- [DIRECTION A]: Please rewrite the Boi Akih passage from "Boi Akih is" up to and including "and Mumbai (2004).", swapping "trio" for "ensemble".
- [DIRECTION B]:
Answer these questions using the Boi Akih passage:
(i) In which city and country is the group based?
(ii) Who writes the music?
(iii) At which conservatory did Niels Brouwer study?

- [SUPPLIED TEXT]:

Boi Akih is a jazz/world music trio based in Amsterdam, Netherlands and composed of Monica Akihary on vocals, Niels Brouwer on guitar. The group combines musical traditions from the Molucca Islands, Bali, Dutch jazz, improvised music, Indian classical music, and traditional African music. Music is written by Brouwer and lyrics are written by Brouwer and Akihary.

History
Sandip Bhattachraya studied with Pandit Ishwar Lal Misra in the style of tabla musician Pandit Anokhelal Misra and has performed with Pandit Hariprasad Chaurasia, Prabha Atre, Lakshmi Shankar, Shujaat Hussain Khan, Ustad Munawar Ali Khan, and Tarun Bhattacharya. Niels Brouwer studied at the Hilversums Conservatorium (Conservatorium van Amsterdam) Monica Akihary is a graduate of visual arts studies in Amsterdam and Yogyakarta (Akademi Seni Rupa). Both studied classical Indian music in Bangalore (2002) and Mumbai (2004).

- [DATA SECTION]:

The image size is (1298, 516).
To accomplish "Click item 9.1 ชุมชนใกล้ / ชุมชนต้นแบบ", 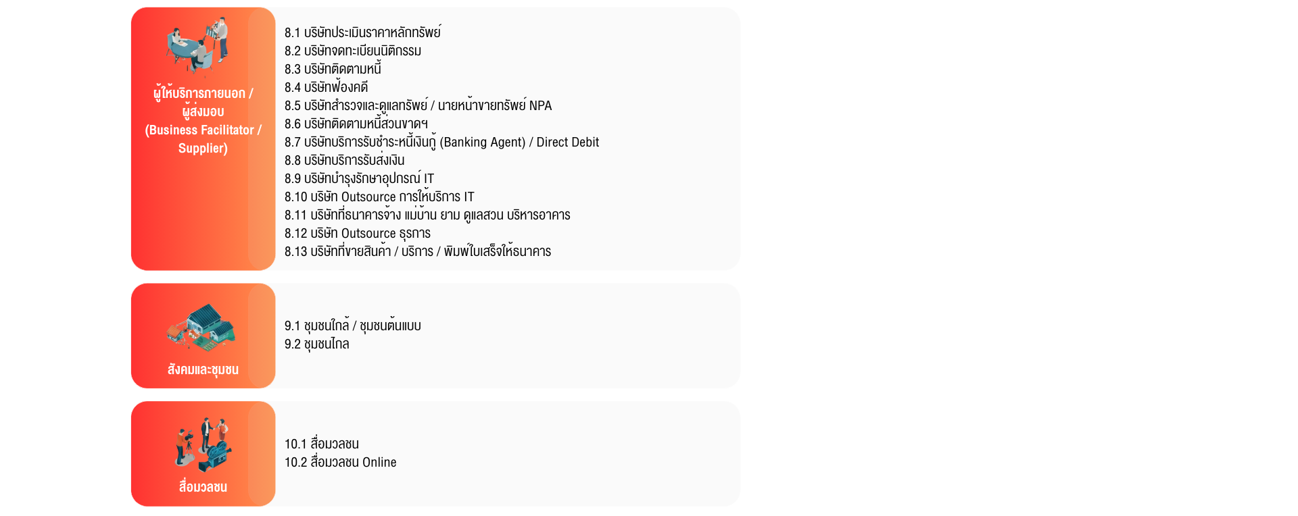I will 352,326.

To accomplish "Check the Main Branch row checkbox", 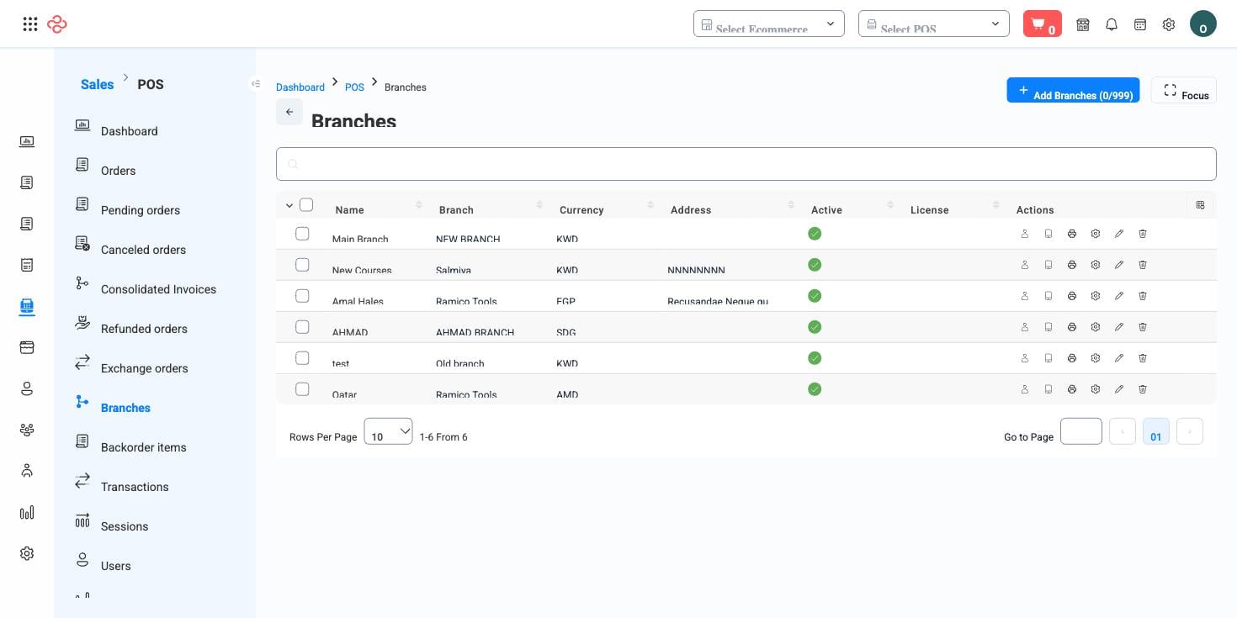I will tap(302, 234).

- [EXERCISE OUTPUT A]:
Boi Akih is a jazz/world music ensemble based in Amsterdam, Netherlands and composed of Monica Akihary on vocals, Niels Brouwer on guitar. The group combines musical traditions from the Molucca Islands, Bali, Dutch jazz, improvised music, Indian classical music, and traditional African music. Music is written by Brouwer and lyrics are written by Brouwer and Akihary.

History
Sandip Bhattachraya studied with Pandit Ishwar Lal Misra in the style of tabla musician Pandit Anokhelal Misra and has performed with Pandit Hariprasad Chaurasia, Prabha Atre, Lakshmi Shankar, Shujaat Hussain Khan, Ustad Munawar Ali Khan, and Tarun Bhattacharya. Niels Brouwer studied at the Hilversums Conservatorium (Conservatorium van Amsterdam) Monica Akihary is a graduate of visual arts studies in Amsterdam and Yogyakarta (Akademi Seni Rupa). Both studied classical Indian music in Bangalore (2002) and Mumbai (2004).

- [EXERCISE OUTPUT B]:
(i) Amsterdam, Netherlands
(ii) Niels Brouwer
(iii) The Hilversums Conservatorium (Conservatorium van Amsterdam)